Descubra os motivos pelos quais o termo ‘crime passional’ é inadequado para descrever o caso de Vitória e por que ele não é reconhecido oficialmente na legislação brasileira

O delegado Aldo Galiano, que lidera a investigação do assassinato de Vitória Regina de Sousa, 17 anos, mencionou que o crime poderia ser um “crime passional”. No entanto, essa classificação não é reconhecida pelo Código Penal e é frequentemente evitada pelos profissionais do direito.

O que se sabe até agora

Embora tenha sido sugerido que o crime foi cometido sob intensa emoção, as verdadeiras motivações ainda são desconhecidas. Vitória foi encontrada sem vida em uma área florestal em Cajamar, na Grande São Paulo, no dia 5.

Ela foi achada com a cabeça raspada e uma incisão no pescoço. A expressão “crime passional” não consta no Código Penal Brasileiro. Apesar de ser utilizada para descrever crimes que envolvem relações pessoais, especialistas alertam que essa terminologia pode levar a interpretações errôneas nos processos judiciais.

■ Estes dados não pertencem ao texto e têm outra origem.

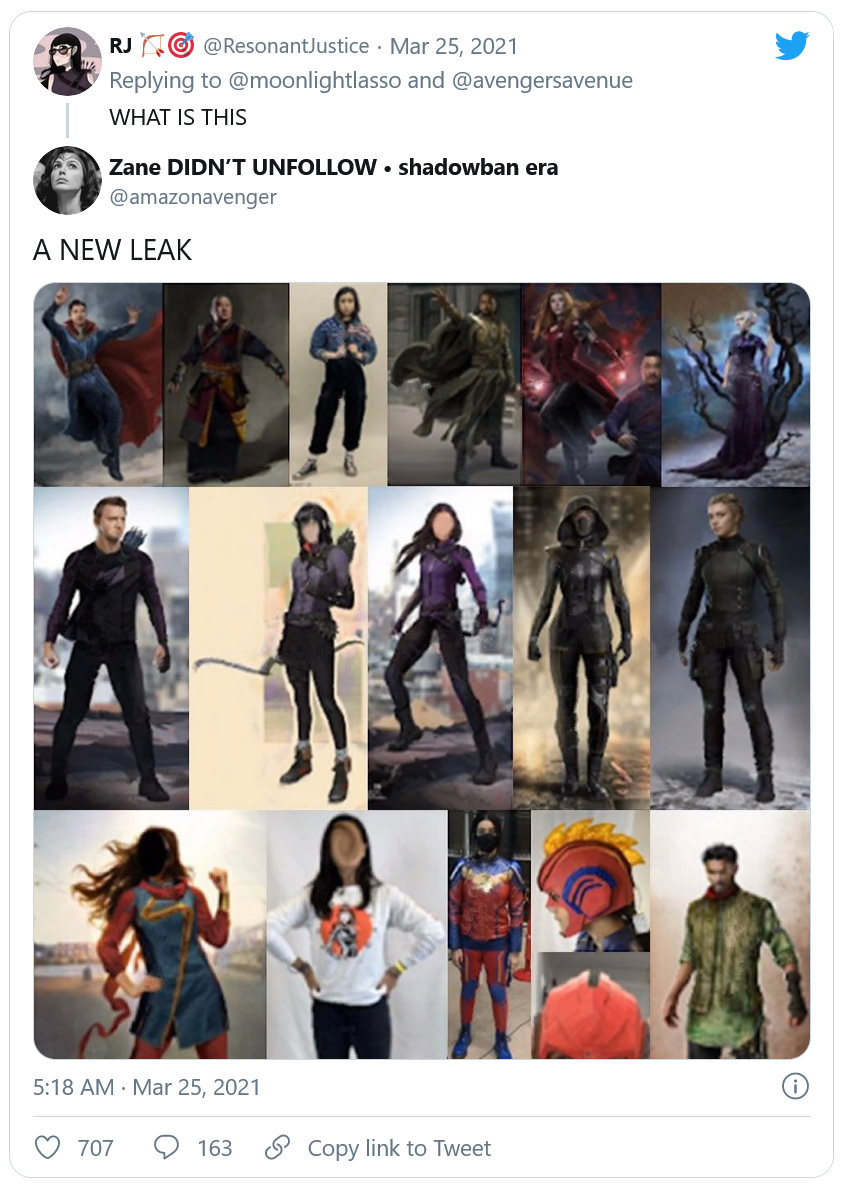Open replies via speech bubble icon

click(166, 1147)
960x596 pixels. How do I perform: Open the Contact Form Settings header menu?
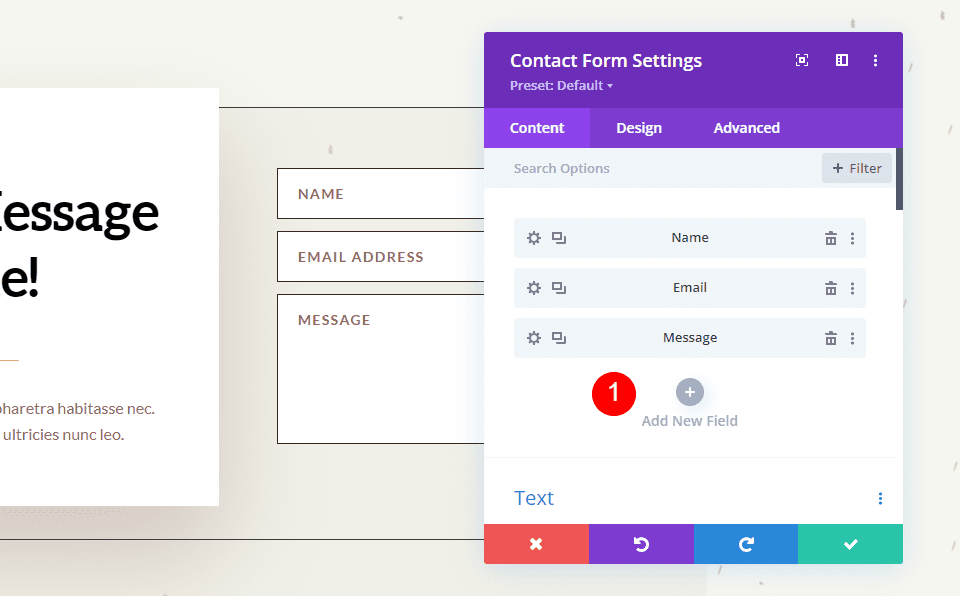(875, 60)
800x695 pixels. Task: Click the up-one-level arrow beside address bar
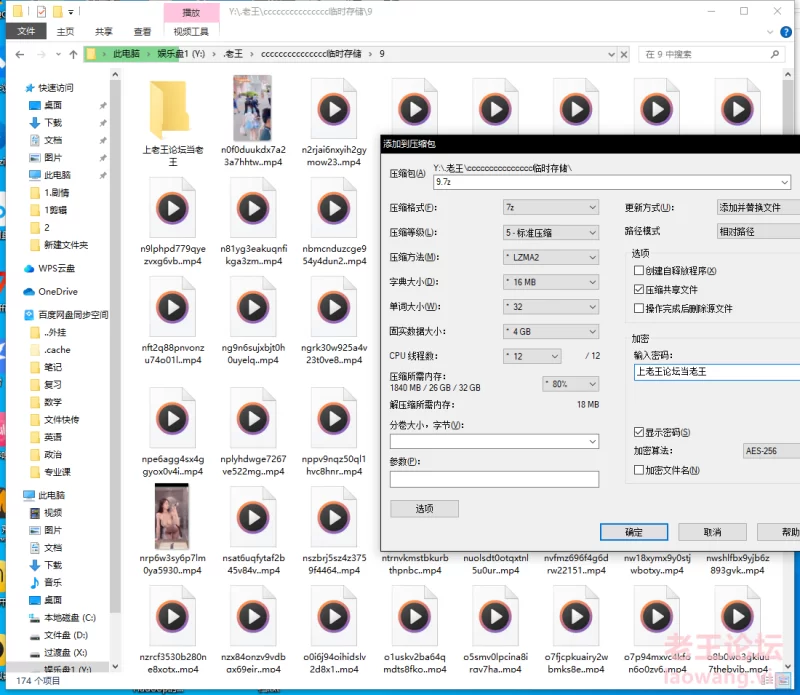tap(72, 54)
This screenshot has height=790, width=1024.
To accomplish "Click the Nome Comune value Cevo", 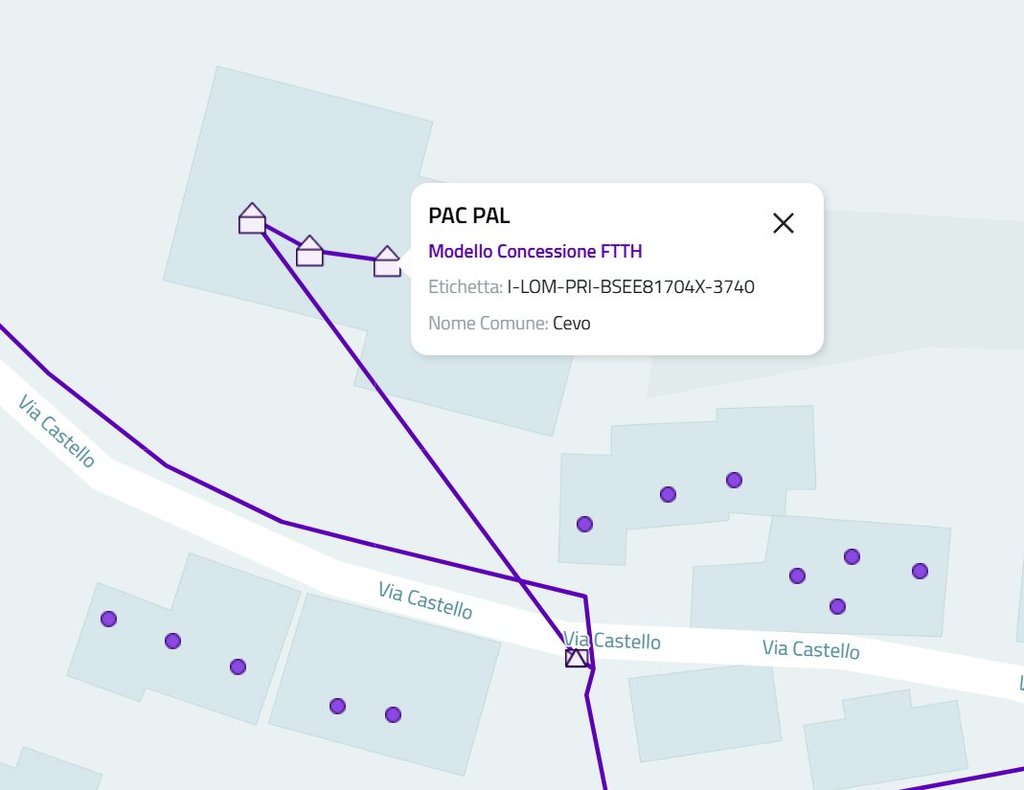I will [571, 323].
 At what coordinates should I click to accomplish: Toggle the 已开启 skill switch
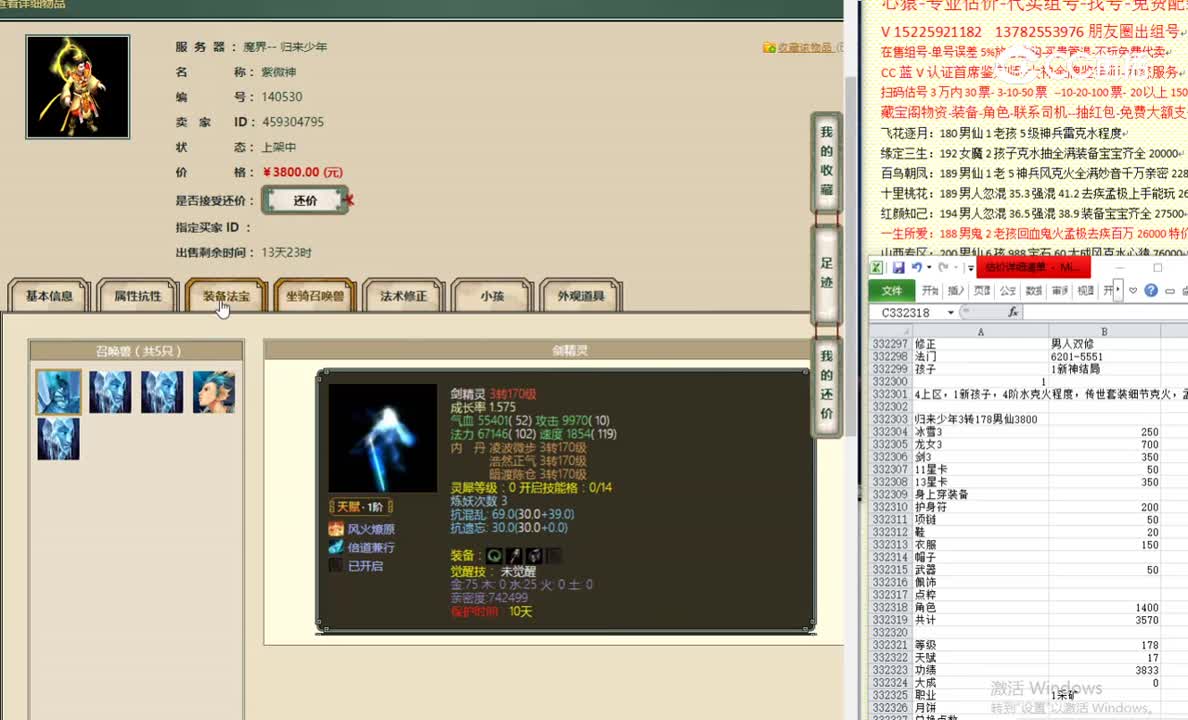tap(336, 564)
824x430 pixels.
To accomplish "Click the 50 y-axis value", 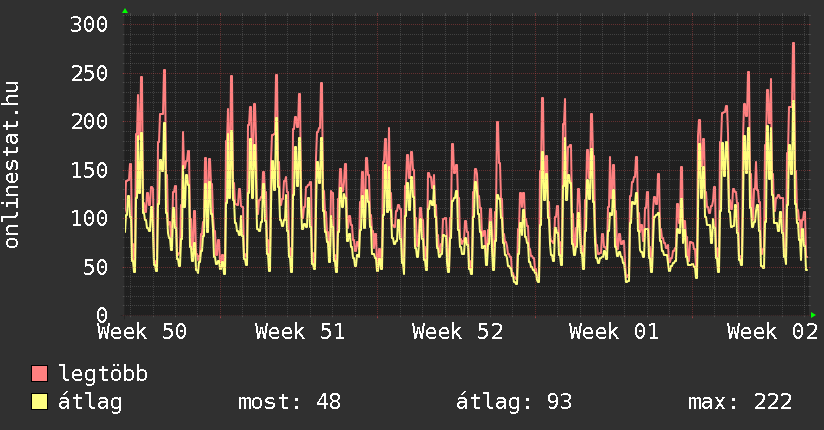I will (94, 267).
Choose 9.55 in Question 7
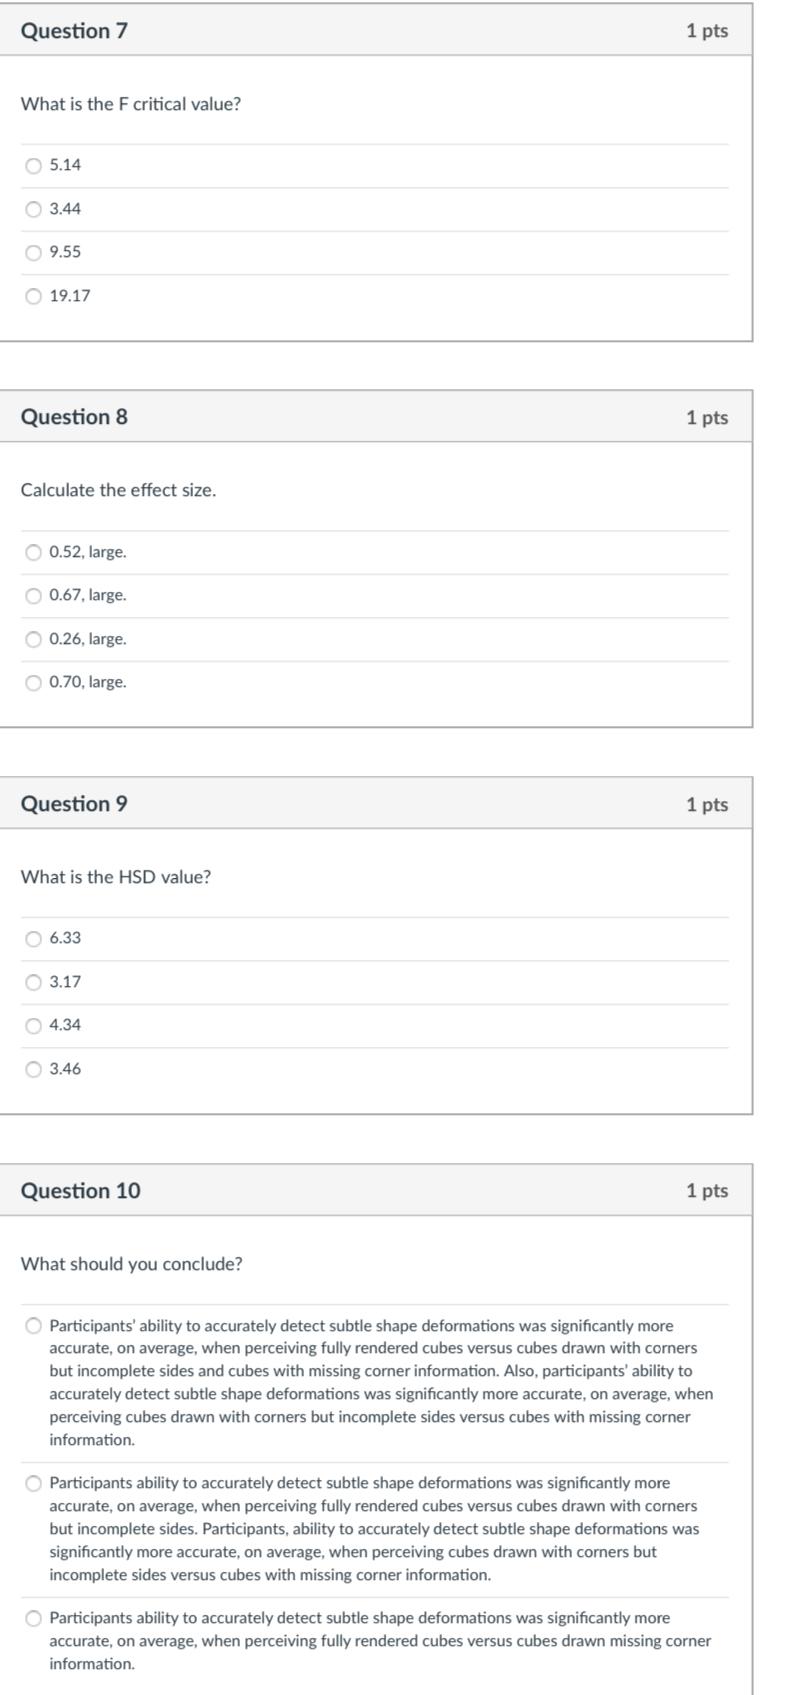This screenshot has width=787, height=1695. click(x=33, y=254)
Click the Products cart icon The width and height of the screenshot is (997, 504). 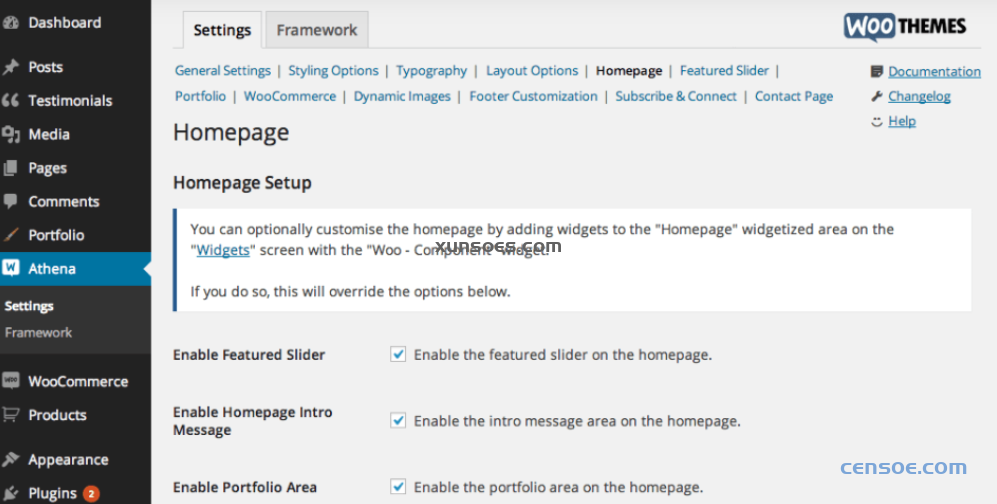(x=11, y=415)
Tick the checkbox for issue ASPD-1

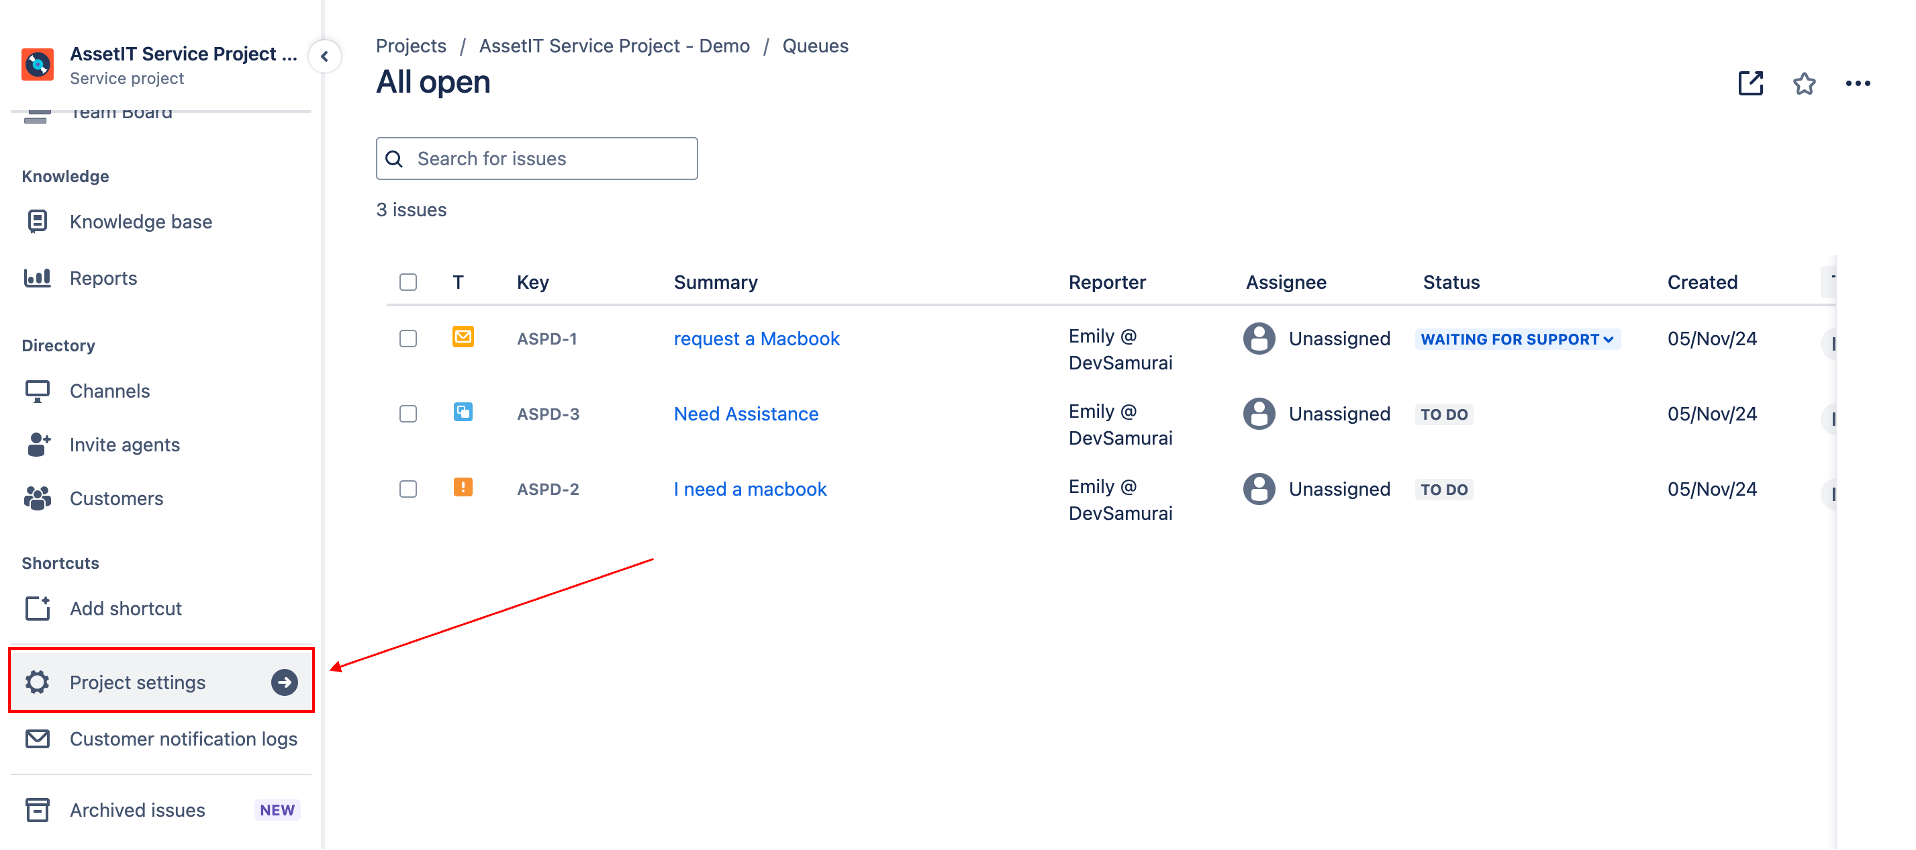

Geralmente, o chamado “crime passional” envolve ciúmes, traição ou decepção amorosa. Segundo o Direito Penal, casos que envolvem relações conjugais devem ser analisados individualmente, baseando-se nos fatos apresentados.

Quando o crime inclui violência doméstica ou ataque direto à condição feminina com resultado de morte, deve ser tratado e investigado como feminicídio. Se não resultar em morte, é mais adequado referir-se como “violência contra a mulher”, conforme explica Rodrigo Azevedo, especialista em Criminologia e professor de Ciências Criminais da PUC-RS.

“O termo violência contra a mulher esclarece que se trata de um crime misógino, motivado por machismo, tentativas de controle entre outros aspectos. Existem diversos tipos penais associados: stalking, violência psicológica, física e feminicídio. É preferível usar essa nomenclatura mais alinhada às mudanças sociais recentes,” afirma Rodrigo de Azevedo.

A terminologia pode ‘amenizar’ o crime

Segundo Vanessa Paiva, advogada especializada em violência doméstica em entrevista ao UOL, o uso do termo “crime passional” provém de uma visão antiquada do Código Civil onde a mulher era vista como propriedade do marido.

O crime passional implica que o homem foi provocado por ela para cometer tal ‘erro’. Isso remonta a um Código Civil antigo que tratava a mulher como propriedade do marido, como se ela fosse um objeto que o marido e ‘dono’ pudesse ‘danificar’ conforme desejasse, explica Vanessa Paiva.

O emprego da expressão “crime passional” pode facilitar a aplicação de atenuantes no julgamento, relativizando o ato violento. Azevedo menciona que a justificativa de um “forte sentimento” frequentemente é usada para reduzir penas. Essa terminologia também pode levar à culpabilização da vítima, sugerindo que ela possa ter alguma responsabilidade pelo ocorrido.

Tecnicamente, o “crime passional” deve ser classificado como homicídio, lesão corporal, feminicídio ou outra tipificação penal adequada.

Em caso de violência, denuncie

Se você testemunhar qualquer forma de agressão contra mulheres, não hesite em ligar para 190. A maioria dos casos de violência doméstica é perpetrada por parceiros ou ex-parceiros das vítimas. A Lei Maria da Penha também se aplica a agressões realizadas por familiares. Denúncias também podem ser feitas pelo número 180 — Central de Atendimento à Mulher — e pelo Disque 100, que trata de violações aos direitos humanos.